UK Liberal Democrat MEP Diana Wallis last night called on the European Parliament to reject the Commission's proposals for the imposition of VAT on e-commerce services supplied from outside the Union.

Ms Wallis, who is the Liberal Democrat's spokeswoman on the Internet, said the Commission's proposals were too complex and would be difficult to implement and enforce. Instead, European Liberal Democrats want the tax scrapped. "A tax on e-commerce does not encourage growth of trade over the Internet," said Wallis, "This proposal might on the face of it be about the taxation of non-EU business, but what it is actually about is how we encourage and nurture Europe's e-economy. It is a very fragile flower."

The European Commission published its proposals in the summer, and they have since been discussed several times by ministers with so far inconclusive results. As originally presented, they involved compulsory registration for any non-EU trader with EU turnover over 100,000 euros - but the trader could have chosen to register in any member state. The two flaws in this otherwise realistic proposal were that high-VAT countries were never going to agree to allow a low-VAT country to cream off the revenue, and/or that dividing the revenue among member states would be horrendously bureaucratic. That hasn't stopped the French from trying to come up with a compromise involving multiple registrations, or the Belgians from suggesting a formula for division of the loot.
-*-*-
_EXERCISES TO COMPLETE_.
1 > Update the e-commerce VAT report by rewriting the part that opens with the words containing "UK Liberal Democrat" and closes with "outside the Union.", with "European Parliament" changed to "Council of Ministers".
2 > Write the next few sentences of the e-commerce VAT report, picking up after its last sentence.
You will not need the entries that come next.

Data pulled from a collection
-*-*-
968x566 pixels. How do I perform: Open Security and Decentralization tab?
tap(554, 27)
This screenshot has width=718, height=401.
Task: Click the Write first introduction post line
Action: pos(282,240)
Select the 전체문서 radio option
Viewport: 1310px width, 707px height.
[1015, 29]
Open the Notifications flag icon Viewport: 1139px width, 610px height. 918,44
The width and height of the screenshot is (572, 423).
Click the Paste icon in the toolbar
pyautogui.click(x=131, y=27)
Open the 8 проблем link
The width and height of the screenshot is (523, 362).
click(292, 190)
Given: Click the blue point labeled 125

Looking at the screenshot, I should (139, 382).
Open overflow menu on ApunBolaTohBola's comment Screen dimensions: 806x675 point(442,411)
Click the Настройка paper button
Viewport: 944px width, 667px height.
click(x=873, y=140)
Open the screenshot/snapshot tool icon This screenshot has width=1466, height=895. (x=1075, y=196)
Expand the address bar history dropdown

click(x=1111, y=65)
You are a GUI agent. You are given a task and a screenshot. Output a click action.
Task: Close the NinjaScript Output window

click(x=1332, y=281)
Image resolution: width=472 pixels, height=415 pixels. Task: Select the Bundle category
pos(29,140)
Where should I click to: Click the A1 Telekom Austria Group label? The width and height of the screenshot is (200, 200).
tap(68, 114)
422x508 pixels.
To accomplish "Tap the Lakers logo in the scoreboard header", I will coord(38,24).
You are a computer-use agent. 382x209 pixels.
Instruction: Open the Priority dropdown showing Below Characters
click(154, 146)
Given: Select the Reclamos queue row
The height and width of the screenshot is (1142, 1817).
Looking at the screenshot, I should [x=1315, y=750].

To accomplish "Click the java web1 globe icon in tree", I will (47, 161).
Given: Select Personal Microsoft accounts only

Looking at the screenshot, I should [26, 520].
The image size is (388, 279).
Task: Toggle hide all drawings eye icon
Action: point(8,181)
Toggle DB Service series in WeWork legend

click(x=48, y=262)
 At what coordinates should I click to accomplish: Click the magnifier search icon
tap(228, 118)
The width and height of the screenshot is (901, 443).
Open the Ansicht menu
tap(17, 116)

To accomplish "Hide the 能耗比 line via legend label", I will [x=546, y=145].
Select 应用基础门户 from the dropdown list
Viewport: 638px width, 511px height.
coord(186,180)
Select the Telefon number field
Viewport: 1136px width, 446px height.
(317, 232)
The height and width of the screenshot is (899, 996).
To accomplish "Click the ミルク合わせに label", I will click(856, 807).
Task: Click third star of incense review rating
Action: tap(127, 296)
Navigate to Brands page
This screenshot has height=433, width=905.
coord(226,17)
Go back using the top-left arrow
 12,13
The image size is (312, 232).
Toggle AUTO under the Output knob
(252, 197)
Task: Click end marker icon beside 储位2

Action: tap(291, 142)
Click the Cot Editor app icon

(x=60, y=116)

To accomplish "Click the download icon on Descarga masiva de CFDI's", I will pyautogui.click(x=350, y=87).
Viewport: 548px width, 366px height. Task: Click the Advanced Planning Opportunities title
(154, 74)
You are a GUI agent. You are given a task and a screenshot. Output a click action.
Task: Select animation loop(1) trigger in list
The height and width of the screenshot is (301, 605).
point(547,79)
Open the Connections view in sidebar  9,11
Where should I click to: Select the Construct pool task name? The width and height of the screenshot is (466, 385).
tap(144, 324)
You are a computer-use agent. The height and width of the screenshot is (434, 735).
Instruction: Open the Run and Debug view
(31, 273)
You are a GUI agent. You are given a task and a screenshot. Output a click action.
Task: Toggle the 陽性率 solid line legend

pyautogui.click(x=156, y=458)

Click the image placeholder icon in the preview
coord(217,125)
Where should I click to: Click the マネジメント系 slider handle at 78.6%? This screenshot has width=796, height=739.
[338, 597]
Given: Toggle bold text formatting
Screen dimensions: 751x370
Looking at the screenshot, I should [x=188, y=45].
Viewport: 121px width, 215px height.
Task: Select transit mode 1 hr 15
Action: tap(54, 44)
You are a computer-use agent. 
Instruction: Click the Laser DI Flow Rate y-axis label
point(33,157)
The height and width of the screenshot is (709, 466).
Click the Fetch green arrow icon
-*-*-
_RESULTS FOR EACH TASK_.
1 >
UK Liberal Democrat MEP Diana Wallis last night called on the Council of Ministers to reject the Commission's proposals for the imposition of VAT on e-commerce services supplied from outside the Union.

2 >
Any chance that the proposals would ever come into force disappeared when the Nice summit last weekend retained the national veto over fiscal matters; so Ms Wallis is flogging a dead horse. Still, she is right about 'fragile flower': after all the high-minded euro-waffle from assorted EU leaders about creating a global e-commerce powerhouse etc etc ad infinitum, the reality is that both the member states and the EU itself are busy passing legislation which will assuredly drive e-commerce into the arms of the offshore jurisdictions that have liberal legal regimes and low taxation to boot.

The only EU country that seems to be going in the right direction is Ireland, and it will find it hard to differentiate itself sufficiently from its EU partners if it is shackled by too much central legislation like this week's decision by the Parliament to allow consumers to sue e-commerce suppliers in their home countries.